Yo, entonces, era pura vibración, mi cuerpo sentía y yo escuchaba. Estaba reducida a ondas que chocaban con mi materialidad; y la materia que también me rodeaba. Escuchaba atentamente los pasos, el agua corriendo en el baño, las respiraciones de la casa, las ventanas saludando, las puertas tropezando. Todo conformaba la sinfonía de la mañana, del despertar. Las tardes eran de música y murmullos, notas altas y voces bajas. La noche solo vibraba con mi respiración, las ratas en las paredes, aquellas que se comían los cables para la gran explosión. A veces, en las tardes, cuando la música era muy alta y escuchaba perfectamente las letras melódicas, jugaba. Siempre he podido, y no sé si sea solo cosa mía, deformar las ondas lingüísticas. Desde que tengo uso de razón, me sentaba en los sucios y calurosos vagones del tren y me entretenía con las conversaciones del alrededor, fue una vez que casi dormida, me di cuenta de que estaba escuchando a dos asiáticos hablar en su idioma (¿mandarín, tailandés, coreano, taiwanés?) y no las vibraciones sintácticas que normalmente escuchaba, es decir, fui consciente que para mí era posible crear cualquier idioma de los ruidos que deformaba en el vagón. Era grandioso, podría hacer que una señora discutiendo el precio del pan hablara francés, un francés inventado, un francés que solo yo podía escuchar. Era, así pues, que en esas tardes jugaba. La música volvía a decir lo que yo quería escuchar. No importa si la chica de la voz decía: «Ayyy, papachongo, dame un beso, de cerezo»; yo podía hacer que dijera: «Qué hayyy de oloroso en el queso, si está suelto». Eso cuando estaba muy cansada para hacerlo cambiar de formas y viajar a otras latitudes.
Poco después, dejé de vibrar y las ondas me pasaban, no era ni aire en su camino.
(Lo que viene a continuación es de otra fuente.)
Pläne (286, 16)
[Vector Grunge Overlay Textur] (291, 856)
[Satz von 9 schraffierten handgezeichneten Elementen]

Por ese entonces, ahora, para siempre, me quedaba el tacto. La cama era mi aliado y las sábanas, traídas de Kasos, mi consuelo. Mientras mis ojos, mi nariz, mi lengua y mi oído permanecían en un perpetuo descanso, mi piel estaba al borde. Sentía todo al extremo, se me metía por debajo de mi piel y allanaba mis órganos. Cualquier brisa, corriente, vibración, palabra, acción, olor y color; todo era un peso para mí. Así que, me empecé a hundir.
Primero no lograba detectar que estaba pasando, solo sabía que me movía verticalmente hacia abajo. Abajo, abajo, abajo. Me trataba de aferrar a mi consuelo, ese profundo y refrescante. Abajo, abajo, abajo. Entonces, estas comenzaron a deslizarse por mis dedos, se volvieron líquidas y caí a un mar de sábanas azules como el mismísimo Egeo. El aire se hizo tan pesado bajo ese océano que yo misma me estaba volviendo parte de esos tonos de azules tan inmensos, tan eternos como el comienzo de los tiempos, tan peligrosamente bellos, tan tristes. Abajo, abajo, abajo. No estaba desesperada como pensé que estaría, por el contrario, me sentía en calma, llena de paz, así que abrí la boca (para decirle a quiensea que estaba bien, por fin) y dejé que mi cuerpo se llenara del sabor del Egeo. No me sorprendió que su sabor fuera el de la inmensidad y profundidad. Por lo que, me torné en agua, en infinitud y fluidez, en eternidad. Mi cuerpo se volvió en miles de millones de partículas azules, azules, azules. Hasta que dejé de hundirme, ya no podría flotar, ya era parte.